**TASK OBJECTIVE:**
Please copy out the lines from the line with "This screenshot has width=1456, height=819." up to and including the line with "Select the Waist", keeping every character as it appears.

◇ ◇ ◇ ◇ ◇ ◇ ◇

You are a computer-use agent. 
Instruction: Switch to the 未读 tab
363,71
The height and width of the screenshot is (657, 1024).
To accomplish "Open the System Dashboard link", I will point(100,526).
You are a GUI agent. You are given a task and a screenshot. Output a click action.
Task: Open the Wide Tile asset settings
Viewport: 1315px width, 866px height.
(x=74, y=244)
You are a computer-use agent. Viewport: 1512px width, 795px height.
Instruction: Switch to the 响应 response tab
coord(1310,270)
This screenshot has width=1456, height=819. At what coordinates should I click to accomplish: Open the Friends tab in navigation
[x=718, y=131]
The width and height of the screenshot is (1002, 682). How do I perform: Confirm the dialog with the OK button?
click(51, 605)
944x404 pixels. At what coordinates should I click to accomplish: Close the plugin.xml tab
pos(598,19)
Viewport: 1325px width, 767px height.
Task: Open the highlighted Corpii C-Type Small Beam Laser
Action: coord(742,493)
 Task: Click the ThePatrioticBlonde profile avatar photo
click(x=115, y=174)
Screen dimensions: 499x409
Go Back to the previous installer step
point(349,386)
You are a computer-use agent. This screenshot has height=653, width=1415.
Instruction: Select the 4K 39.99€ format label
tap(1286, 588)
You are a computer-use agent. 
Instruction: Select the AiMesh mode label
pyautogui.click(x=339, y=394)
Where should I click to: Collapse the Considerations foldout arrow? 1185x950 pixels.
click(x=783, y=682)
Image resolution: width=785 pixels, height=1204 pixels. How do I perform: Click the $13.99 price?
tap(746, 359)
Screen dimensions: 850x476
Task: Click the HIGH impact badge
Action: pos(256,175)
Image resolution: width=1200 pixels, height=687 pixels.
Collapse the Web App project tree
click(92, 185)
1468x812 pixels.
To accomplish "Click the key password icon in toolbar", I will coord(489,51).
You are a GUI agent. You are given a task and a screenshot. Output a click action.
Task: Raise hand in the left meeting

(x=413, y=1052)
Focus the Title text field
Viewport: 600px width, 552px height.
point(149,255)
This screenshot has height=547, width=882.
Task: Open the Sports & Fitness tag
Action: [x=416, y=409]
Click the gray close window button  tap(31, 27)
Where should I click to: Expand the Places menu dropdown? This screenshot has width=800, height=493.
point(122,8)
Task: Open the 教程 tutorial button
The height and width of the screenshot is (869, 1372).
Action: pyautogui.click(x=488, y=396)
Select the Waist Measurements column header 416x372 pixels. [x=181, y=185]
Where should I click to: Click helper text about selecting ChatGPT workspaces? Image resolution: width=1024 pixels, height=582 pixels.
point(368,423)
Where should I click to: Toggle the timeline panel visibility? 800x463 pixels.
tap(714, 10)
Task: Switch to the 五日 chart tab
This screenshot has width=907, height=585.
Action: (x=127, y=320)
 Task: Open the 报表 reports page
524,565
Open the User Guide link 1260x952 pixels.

◇ ◇ ◇ ◇ ◇ ◇ ◇

**TASK SOLUTION:**
This screenshot has width=1456, height=819. At what coordinates should I click to accomplish: Open the Friends tab in navigation
[x=718, y=131]
The width and height of the screenshot is (1002, 682). How do I perform: Confirm the dialog with the OK button?
click(51, 605)
944x404 pixels. At what coordinates should I click to accomplish: Close the plugin.xml tab
pos(598,19)
Viewport: 1325px width, 767px height.
Task: Open the highlighted Corpii C-Type Small Beam Laser
Action: coord(742,493)
 Task: Click the ThePatrioticBlonde profile avatar photo
click(x=115, y=174)
Screen dimensions: 499x409
Go Back to the previous installer step
point(349,386)
You are a computer-use agent. This screenshot has height=653, width=1415.
Instruction: Select the 4K 39.99€ format label
tap(1286, 588)
You are a computer-use agent. 
Instruction: Select the AiMesh mode label
pyautogui.click(x=339, y=394)
Where should I click to: Collapse the Considerations foldout arrow? 1185x950 pixels.
click(x=783, y=682)
Image resolution: width=785 pixels, height=1204 pixels. How do I perform: Click the $13.99 price?
tap(746, 359)
Screen dimensions: 850x476
Task: Click the HIGH impact badge
Action: pos(256,175)
Image resolution: width=1200 pixels, height=687 pixels.
Collapse the Web App project tree
click(92, 185)
1468x812 pixels.
To accomplish "Click the key password icon in toolbar", I will coord(489,51).
You are a GUI agent. You are given a task and a screenshot. Output a click action.
Task: Raise hand in the left meeting

(x=413, y=1052)
Focus the Title text field
Viewport: 600px width, 552px height.
point(149,255)
This screenshot has height=547, width=882.
Task: Open the Sports & Fitness tag
Action: [x=416, y=409]
Click the gray close window button  tap(31, 27)
Where should I click to: Expand the Places menu dropdown? This screenshot has width=800, height=493.
point(122,8)
Task: Open the 教程 tutorial button
The height and width of the screenshot is (869, 1372).
Action: pyautogui.click(x=488, y=396)
Select the Waist Measurements column header 416x372 pixels. [x=181, y=185]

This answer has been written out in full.